Through the Declaration of Independence the Founders declared that:

We hold these truths to be self-evident, that all men are created equal, that they are endowed by their Creator with certain unalienable Rights, that among these are Life, Liberty and the pursuit of Happiness.--That to secure these rights, Governments are instituted among Men, deriving their just powers from the consent of the governed, --That whenever any Form of Government becomes destructive of these ends, it is the Right of the People to alter or to abolish it, and to institute new Government, laying its foundation on such principles and organizing its powers in such form, as to them shall seem most likely to effect their Safety and Happiness.

These principles, expressed poignantly and succinctly, are the foundational principles of the American experiment. The sentiments in the passage above have ingrained themselves in American culture and global political philosophy, and more than 200 years after their publication are so well known as to be cliche. 

But the assertions Jefferson made, and what the Continental Congress signed on to, get to the core of the “last best hope” motif. They are “final.” For instance, how can the “unalienable Rights” of “life, liberty, and the pursuit of happiness” be distilled further? For that matter, how can the principle of self government be improved upon?

They simply cannot. Two figures recognized this, vastly different from each other, but making strikingly similar claims. 

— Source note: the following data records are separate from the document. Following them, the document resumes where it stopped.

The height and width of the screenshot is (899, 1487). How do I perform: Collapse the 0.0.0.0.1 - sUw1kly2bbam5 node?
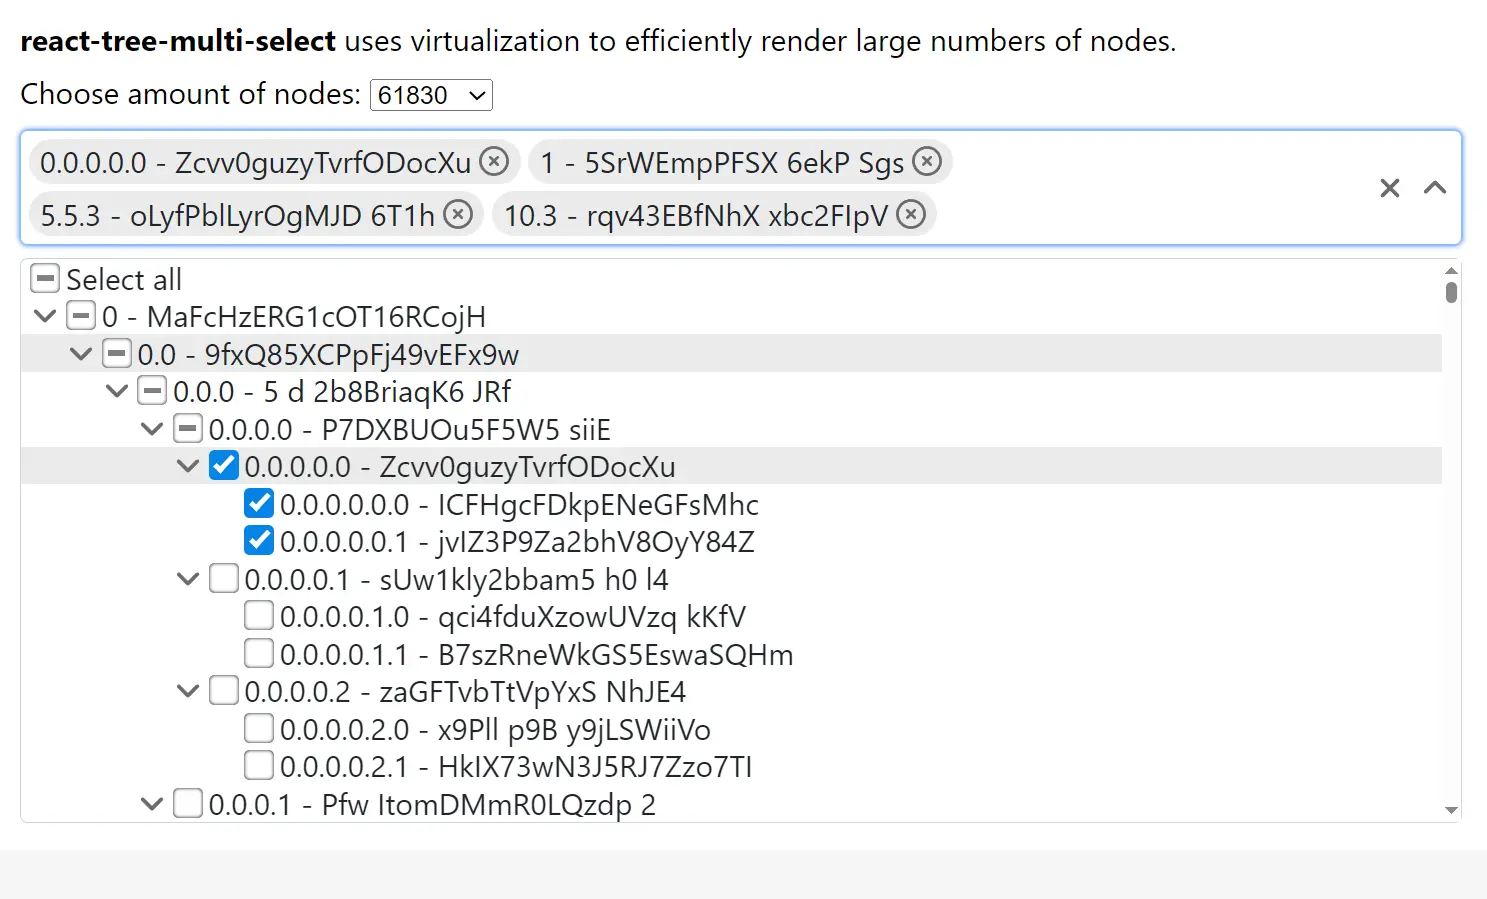(188, 579)
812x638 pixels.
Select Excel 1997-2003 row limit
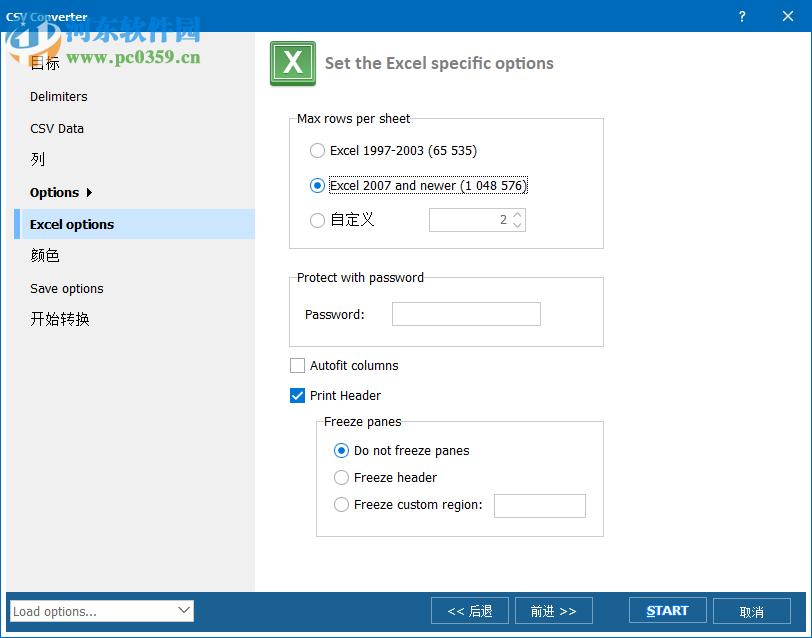point(317,150)
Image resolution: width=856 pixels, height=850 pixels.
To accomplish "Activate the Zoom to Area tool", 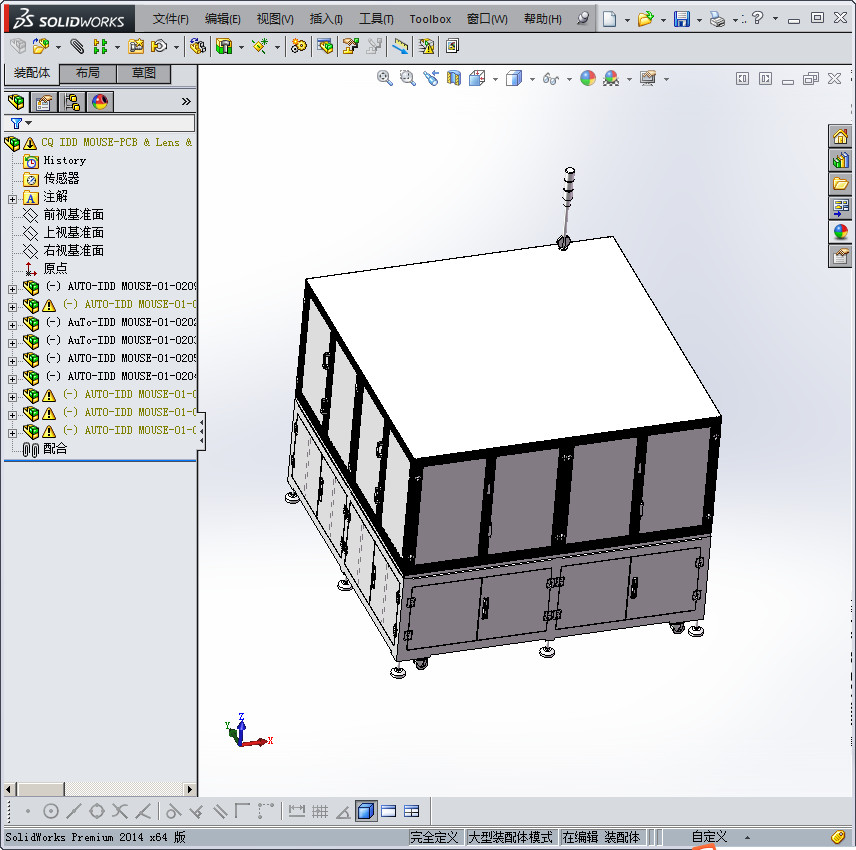I will tap(408, 78).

The first was President Calvin Coolidge. He is not remembered for much, partly because of his “Silent Cal” persona and his largely uneventful presidency in the 1920s. But his Fourth of July speech on the 150th anniversary of its signing gets to the core of its historical implications: 

If all men are created equal, that is final. If they are endowed with inalienable rights, that is final. If governments derive their just powers from the consent of the governed, that is final. No advance, no progress can be made beyond these propositions. If anyone wishes to deny their truth or their soundness, the only direction in which he can proceed historically is not forward, but backward toward the time when there was no equality, no rights of the individual, no rule of the people.

The other individual to reach this conclusion was Francis Fukuyama in his influential work “The End of History and the Last Man.” In the 66 years between Coolidge’s speech and Fukuyama’s book, two world-changing events occurred: World War II (and the new world order it created), and the Cold War, and the world order its resolution created. 

Contrary to surface-level understanding of Fukuyama’s work, “the end of history” simply means that liberal democratic capitalism is the final form of human government. Throughout the Cold War, the Soviet Union attempted to demonstrate that there was an alternative way to organize society (communist socialism), but with its collapse that approach was discredited. 

So, is America still the “last best hope of the Earth”? The debates of the 21st century can obscure the vision of the Founders and the context within which they operated. “The last best hope” can sound pompous, even a little arrogant, and perhaps as a way to paper over the real issues affecting real people. 

But there is a reason that motif has survived since the Founding, and that reason is because it is true. The United States is the only country established on “final” principles, and as long as it exists, it is living proof that those principles carry with them an animating force — a grand finality — found nowhere else.